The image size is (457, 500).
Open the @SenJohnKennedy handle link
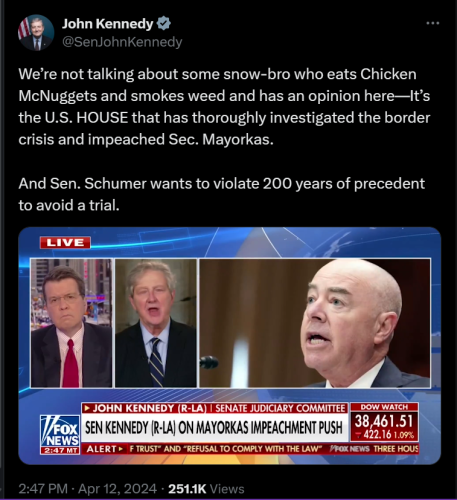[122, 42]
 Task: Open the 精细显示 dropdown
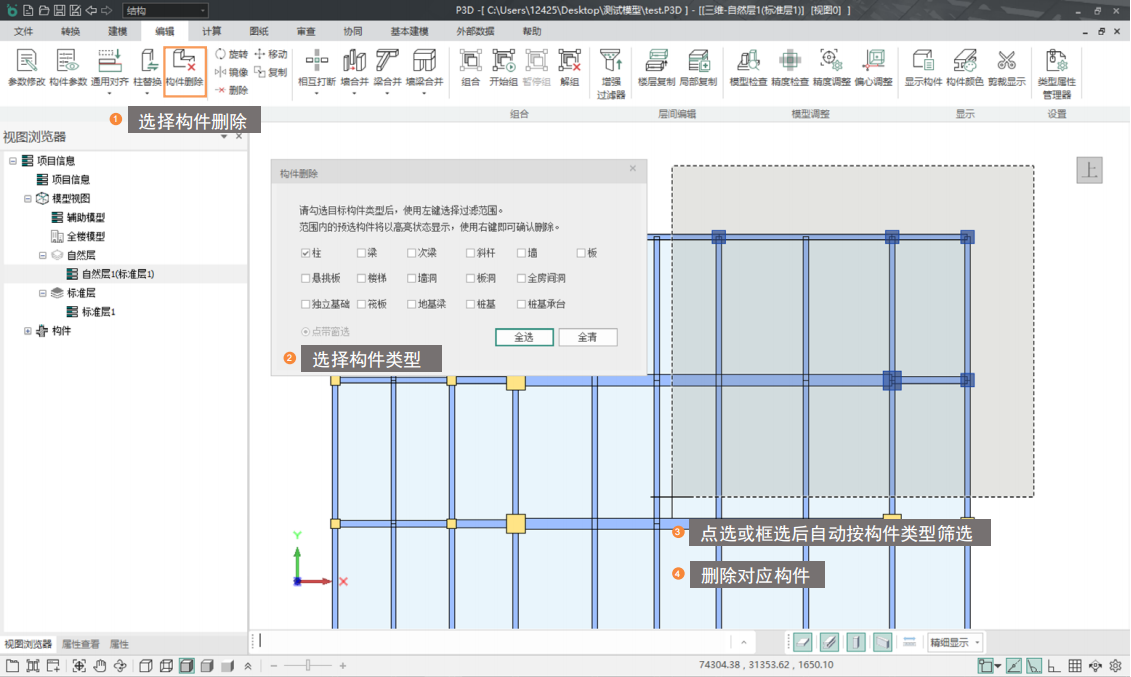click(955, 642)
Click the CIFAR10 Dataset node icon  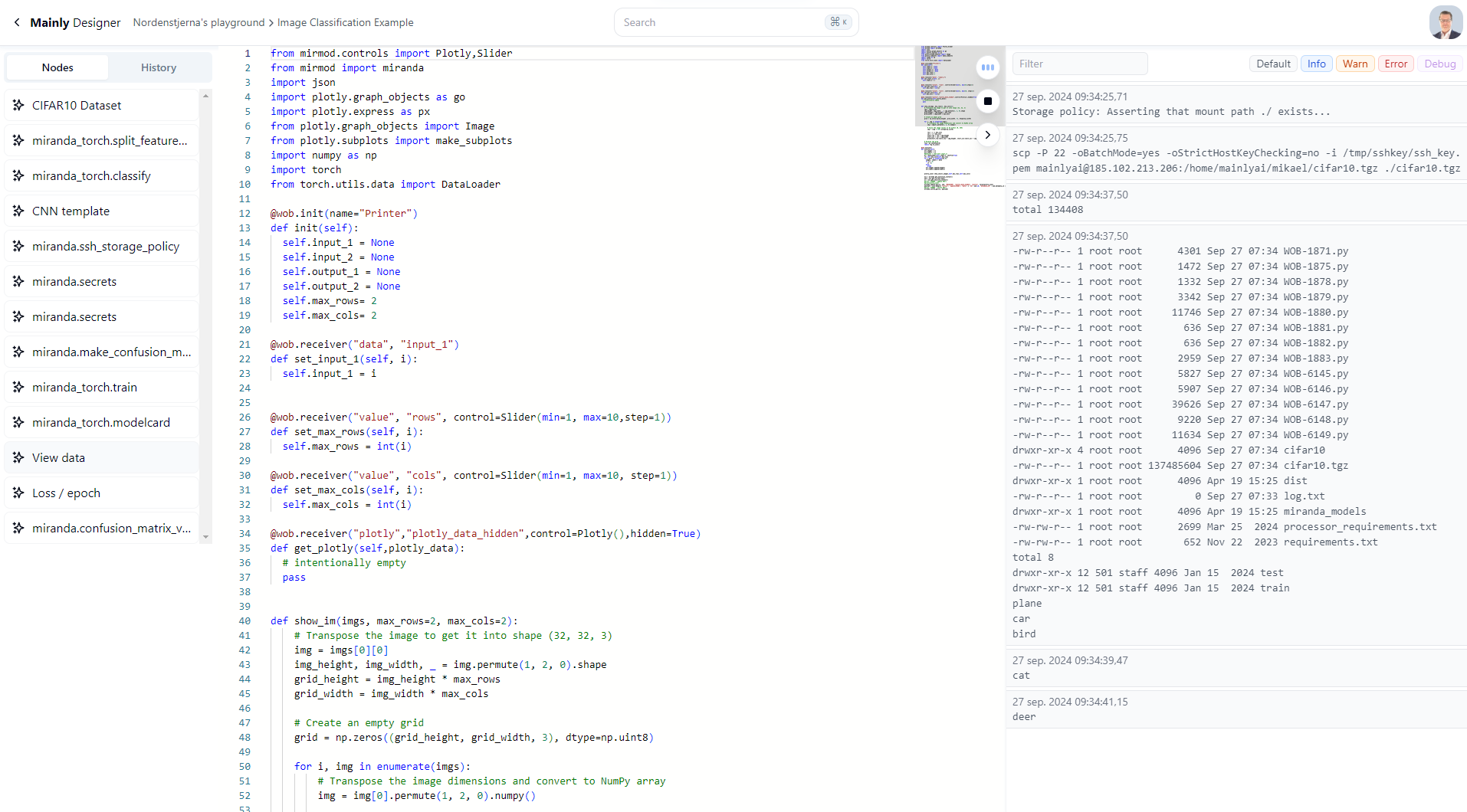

[Assignment]
Give the listing again, exactly as it appears, but without its images.

[Expected answer]
The image size is (457, 500).
Open the @SenJohnKennedy handle link
[122, 42]
 Task: Open the 精细显示 dropdown
click(955, 642)
Click the CIFAR10 Dataset node icon  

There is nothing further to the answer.